• **EXCERPT PROVIDED**
Yu has a proposition for Yanfen, Cheng and Kang: why not lose the conventions of the Japanese language and try to establish greater equality between them? (p. 44-45). He seems to have drawn inspiration from the music: “We are all equally small before this great work” (“Nous sommes aussi petits les uns que les autres devant cette œuvre immense”).  The members of the Chinese-Japanese quartet are willing to give it a try: from then on, they address one another using their first names only (without the suffix “san”).

In the second part, as Jacques abandons his literary studies at the Sorbonne to start his apprenticeship in Mirecourt, the author justifies his character's choice by explaining his frustrations. “The scientific approach to literature, with its insistence on the author, seemed to be missing the point entirely: the vast field of resonances forming the immediate and tangible reality of each work.” (“La manière savante d’aborder la littérature, à force de s’attacher à l’auteur, lui avait semblé manquer l’essentiel : le vaste champ des résonances des mots formant la réalité première et tangible de chaque œuvre” p. 96). Is there a connection between this remark and Jacques's rearranging of Paul Verlaine's verse (p. 110)?

It is also important that we mention the interview of Jacques by a journalist working for the magazine “Musique et Parole” (p. 225-227). The author details the different steps which lead to the publication of the interview. He tells the readers how the journalist organizes the meetings: over the course of three days, two hours each day; manuscript notes and audio recordings. Upon reception of the draft, Jacques makes a first set of revisions before making further modifications the following day in what amounts to four successive read-throughs. Once the interview is published, Jacques decides to translate it to Japanese (p. 231-232).    

For Jacques is a latecomer to translation. He has begun work on a French translation of How Do You Live? by Genzaburo Yoshino (p. 227, 230 et 235). One easily imagines switching from violin-making to translation. Indeed, it requires patience and meticulousness, qualities that Jacques possesses in abundance. Earlier, the novel makes a connection between the clandestine rehearsal of the Chinese-Japanese quartet in the first part of the book and Takiji Kobayashi's novella, The Crab Cannery Ship (p. 188). This text describes the working conditions of fishermen on crab-fishing expeditions in the Okhotsk Sea. And that is how the author ties two very different works from the Japanese canon to the lives of his characters.

• **INPUT ROWS**
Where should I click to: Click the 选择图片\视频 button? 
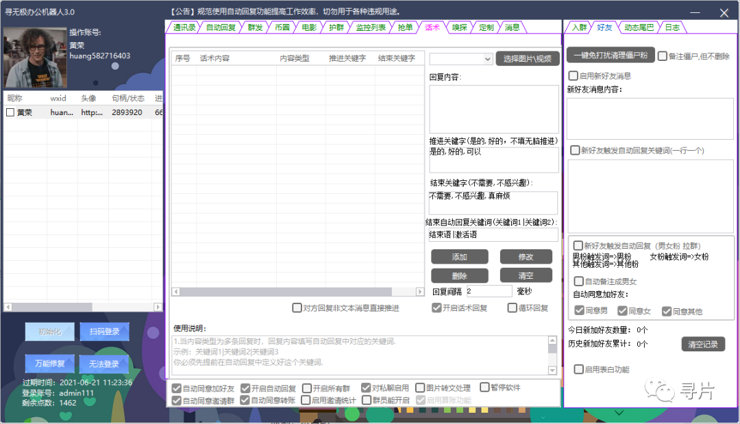[527, 59]
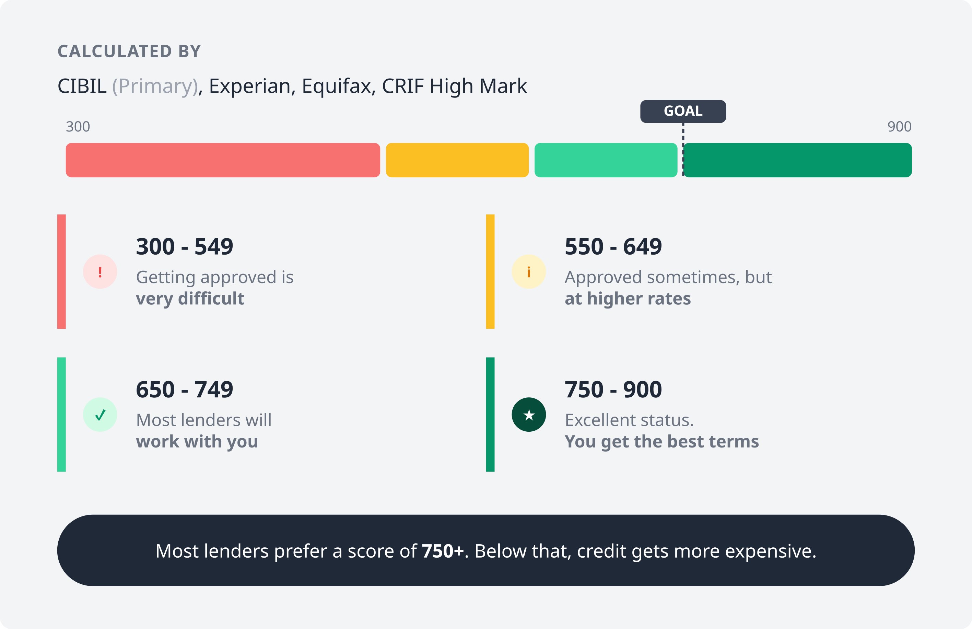Image resolution: width=972 pixels, height=629 pixels.
Task: Click the CIBIL (Primary) bureau name
Action: coord(127,86)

• **WRITTEN PROBLEM 1**
Rewrite the passage from the review of the novel between "It is also important" and "Japanese (p. 231-232).", inclusive, swapping "interview" for "conversation" throughout.
• **WRITTEN PROBLEM 2**
Tally the rows that contain the string "Click" and reply with that number alone.

• **EXPECTED OUTPUT 1**
It is also important that we mention the conversation of Jacques by a journalist working for the magazine “Musique et Parole” (p. 225-227). The author details the different steps which lead to the publication of the conversation. He tells the readers how the journalist organizes the meetings: over the course of three days, two hours each day; manuscript notes and audio recordings. Upon reception of the draft, Jacques makes a first set of revisions before making further modifications the following day in what amounts to four successive read-throughs. Once the conversation is published, Jacques decides to translate it to Japanese (p. 231-232).

• **EXPECTED OUTPUT 2**
2